To install Splunk on an Ubuntu server via Command Line, go through the following steps:
Visit the Splunk Downloads page: https://www.splunk.com/en_us/download/splunk-enterprise.html
Select the DEB version from the Linux tab and click Download
On the downloads page, Splunk have very thoughtfully provided the wget command ready to copy and paste in to your terminal window, click Command Line (wget)
Then select the wget command from the text box and copy it:
At the time of writing this was:
wget -O splunk-7.1.0-2e75b3406c5b-linux-2.6-amd64.deb 'https://www.splunk.com/bin/splunk/DownloadActivityServlet?architecture=x86_64&platform=linux&version=7.1.0&product=splunk&filename=splunk-7.1.0-2e75b3406c5b-linux-2.6-amd64.deb&wget=true'
Once you have run this command and the download has completed, run the following command to install Splunk, ensuring the file name matches the emboldened portion of the wget command above:
sudo dpkg -i Downloads/splunk-5.0.1-143156-linux-2.6-intel.deb
You will probably be prompted for your sudo (superuser) password, once entered the install should begin.
You should see the following steps, finishing with complete (hopefully):
Selecting previously unselected package splunk. (Reading database ... 66454 files and directories currently installed.) Preparing to unpack splunk-7.1.0-2e75b3406c5b-linux-2.6-amd64.deb ... Unpacking splunk (7.1.0) ... Setting up splunk (7.1.0) ... complete
Now lets fire it up using the following command:
sudo /opt/splunk/bin/splunk start
This will prompt the splunk license agreement, use the space bar to scroll through (after reading in great detail obviously 🙂 – at the end hit Y to accept the agreement.
As its the first time we’re running Splunk, we’ll be asked for a password.

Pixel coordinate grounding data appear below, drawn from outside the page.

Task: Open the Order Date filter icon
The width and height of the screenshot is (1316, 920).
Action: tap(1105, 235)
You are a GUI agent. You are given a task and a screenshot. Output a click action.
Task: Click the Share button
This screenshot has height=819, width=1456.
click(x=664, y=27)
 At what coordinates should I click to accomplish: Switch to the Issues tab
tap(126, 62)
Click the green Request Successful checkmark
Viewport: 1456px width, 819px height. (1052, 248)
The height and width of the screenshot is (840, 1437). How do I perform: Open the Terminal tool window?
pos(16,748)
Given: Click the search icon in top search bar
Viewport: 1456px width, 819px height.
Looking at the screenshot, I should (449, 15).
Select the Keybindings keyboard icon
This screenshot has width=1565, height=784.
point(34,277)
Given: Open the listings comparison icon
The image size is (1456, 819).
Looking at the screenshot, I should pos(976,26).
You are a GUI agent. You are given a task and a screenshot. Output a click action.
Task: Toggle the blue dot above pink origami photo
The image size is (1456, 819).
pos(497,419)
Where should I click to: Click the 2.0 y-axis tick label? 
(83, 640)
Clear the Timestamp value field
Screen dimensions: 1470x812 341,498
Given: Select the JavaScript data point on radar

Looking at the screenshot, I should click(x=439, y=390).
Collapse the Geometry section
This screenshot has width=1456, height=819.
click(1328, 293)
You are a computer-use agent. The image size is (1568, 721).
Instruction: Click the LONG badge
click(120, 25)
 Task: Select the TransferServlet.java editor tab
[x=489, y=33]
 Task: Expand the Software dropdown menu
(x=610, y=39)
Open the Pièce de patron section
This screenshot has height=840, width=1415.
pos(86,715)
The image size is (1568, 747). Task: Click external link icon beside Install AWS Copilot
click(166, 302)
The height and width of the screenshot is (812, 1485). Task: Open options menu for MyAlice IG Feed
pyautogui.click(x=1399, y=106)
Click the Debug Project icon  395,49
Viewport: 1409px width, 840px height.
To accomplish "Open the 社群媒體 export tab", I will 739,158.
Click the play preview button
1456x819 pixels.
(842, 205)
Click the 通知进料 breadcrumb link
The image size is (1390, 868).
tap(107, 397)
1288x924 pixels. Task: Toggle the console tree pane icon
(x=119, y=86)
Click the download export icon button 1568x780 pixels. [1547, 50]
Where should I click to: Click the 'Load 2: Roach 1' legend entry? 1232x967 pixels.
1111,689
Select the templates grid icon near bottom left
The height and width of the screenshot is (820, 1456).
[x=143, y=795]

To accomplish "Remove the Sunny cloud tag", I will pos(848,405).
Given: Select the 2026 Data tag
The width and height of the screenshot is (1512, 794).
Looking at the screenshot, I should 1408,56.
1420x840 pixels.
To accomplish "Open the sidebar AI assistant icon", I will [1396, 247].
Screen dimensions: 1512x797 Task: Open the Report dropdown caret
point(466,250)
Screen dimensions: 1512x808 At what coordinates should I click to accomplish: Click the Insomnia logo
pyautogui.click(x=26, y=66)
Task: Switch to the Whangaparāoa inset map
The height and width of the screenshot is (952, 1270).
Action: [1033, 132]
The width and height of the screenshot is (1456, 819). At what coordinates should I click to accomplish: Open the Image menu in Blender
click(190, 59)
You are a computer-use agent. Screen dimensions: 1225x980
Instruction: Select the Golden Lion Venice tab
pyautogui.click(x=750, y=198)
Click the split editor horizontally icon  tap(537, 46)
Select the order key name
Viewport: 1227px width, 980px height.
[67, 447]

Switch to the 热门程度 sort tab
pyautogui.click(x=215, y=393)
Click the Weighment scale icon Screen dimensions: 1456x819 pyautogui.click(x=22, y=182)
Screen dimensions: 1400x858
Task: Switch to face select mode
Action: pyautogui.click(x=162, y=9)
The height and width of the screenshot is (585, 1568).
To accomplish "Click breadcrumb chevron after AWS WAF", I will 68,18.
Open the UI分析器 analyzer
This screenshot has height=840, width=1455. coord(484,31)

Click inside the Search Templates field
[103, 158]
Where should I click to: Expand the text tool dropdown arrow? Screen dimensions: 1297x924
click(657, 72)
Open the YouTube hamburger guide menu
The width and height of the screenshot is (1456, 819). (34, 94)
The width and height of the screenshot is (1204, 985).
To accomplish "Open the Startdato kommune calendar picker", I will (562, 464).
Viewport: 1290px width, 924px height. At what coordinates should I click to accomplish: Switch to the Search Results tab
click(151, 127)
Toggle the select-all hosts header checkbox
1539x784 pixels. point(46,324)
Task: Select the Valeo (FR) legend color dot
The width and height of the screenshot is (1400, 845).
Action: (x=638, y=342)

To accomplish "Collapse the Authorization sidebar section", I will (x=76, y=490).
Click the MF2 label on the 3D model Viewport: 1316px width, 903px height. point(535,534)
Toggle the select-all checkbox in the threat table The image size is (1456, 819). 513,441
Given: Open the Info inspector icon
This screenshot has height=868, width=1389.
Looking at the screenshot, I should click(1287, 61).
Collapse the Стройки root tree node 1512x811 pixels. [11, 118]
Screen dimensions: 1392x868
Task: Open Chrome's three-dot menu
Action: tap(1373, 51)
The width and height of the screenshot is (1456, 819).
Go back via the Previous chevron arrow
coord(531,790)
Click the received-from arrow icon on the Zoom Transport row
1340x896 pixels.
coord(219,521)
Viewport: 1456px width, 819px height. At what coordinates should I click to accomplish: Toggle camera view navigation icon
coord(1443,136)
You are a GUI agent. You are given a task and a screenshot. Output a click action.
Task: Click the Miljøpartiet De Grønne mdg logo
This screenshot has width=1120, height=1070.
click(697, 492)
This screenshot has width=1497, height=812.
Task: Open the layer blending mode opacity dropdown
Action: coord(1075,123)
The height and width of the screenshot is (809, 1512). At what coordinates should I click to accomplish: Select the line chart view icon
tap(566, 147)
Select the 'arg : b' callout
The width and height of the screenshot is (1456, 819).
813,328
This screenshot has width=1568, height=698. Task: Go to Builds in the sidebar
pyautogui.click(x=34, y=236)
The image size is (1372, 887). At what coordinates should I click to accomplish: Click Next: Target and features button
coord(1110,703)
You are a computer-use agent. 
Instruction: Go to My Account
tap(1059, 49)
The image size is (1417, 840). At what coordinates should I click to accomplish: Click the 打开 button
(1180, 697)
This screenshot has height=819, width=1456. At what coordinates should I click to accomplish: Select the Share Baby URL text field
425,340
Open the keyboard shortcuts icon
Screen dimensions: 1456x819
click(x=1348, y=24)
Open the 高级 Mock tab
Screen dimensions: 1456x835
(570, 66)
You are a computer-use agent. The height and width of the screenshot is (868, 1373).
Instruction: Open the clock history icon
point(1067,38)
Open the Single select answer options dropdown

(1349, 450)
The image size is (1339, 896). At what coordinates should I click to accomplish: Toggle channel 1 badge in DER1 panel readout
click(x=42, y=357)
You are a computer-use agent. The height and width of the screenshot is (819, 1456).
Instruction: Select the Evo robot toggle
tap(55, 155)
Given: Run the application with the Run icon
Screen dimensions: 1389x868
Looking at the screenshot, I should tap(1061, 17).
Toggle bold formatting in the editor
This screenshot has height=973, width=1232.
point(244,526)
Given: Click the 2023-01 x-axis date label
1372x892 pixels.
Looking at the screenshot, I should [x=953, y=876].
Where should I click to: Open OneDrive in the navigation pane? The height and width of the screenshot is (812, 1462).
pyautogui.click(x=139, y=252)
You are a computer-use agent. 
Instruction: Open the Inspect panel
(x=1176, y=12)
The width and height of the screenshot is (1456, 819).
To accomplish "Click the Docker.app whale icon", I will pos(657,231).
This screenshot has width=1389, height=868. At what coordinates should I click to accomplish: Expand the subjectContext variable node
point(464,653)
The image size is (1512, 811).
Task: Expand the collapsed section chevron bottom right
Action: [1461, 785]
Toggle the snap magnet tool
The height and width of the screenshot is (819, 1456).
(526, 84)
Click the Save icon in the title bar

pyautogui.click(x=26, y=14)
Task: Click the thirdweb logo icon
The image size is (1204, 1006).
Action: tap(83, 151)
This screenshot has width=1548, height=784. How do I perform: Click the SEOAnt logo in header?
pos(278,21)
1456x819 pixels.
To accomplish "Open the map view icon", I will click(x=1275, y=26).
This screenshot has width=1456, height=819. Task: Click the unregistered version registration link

Once complete, you’ll see some additional processing, including generating RSA keys, etc.
Finally you should be prompted with a confirmation of the URL and port combination Splunk will be accessible on:
The Splunk web interface is at http://bobuntu:8000
Remember, this address may resolve on your Ubuntu server but doesn’t necessarily mean it will resolve on the rest of your network, depending on your DNS configuration.
If it doesn’t, you either need to create a DNS entry, a HOST record entry or browse to the interface via the IP address, for example: http://192.168..123:8000
Finally, upon browsing to the location, login with the username admin and the password you set above.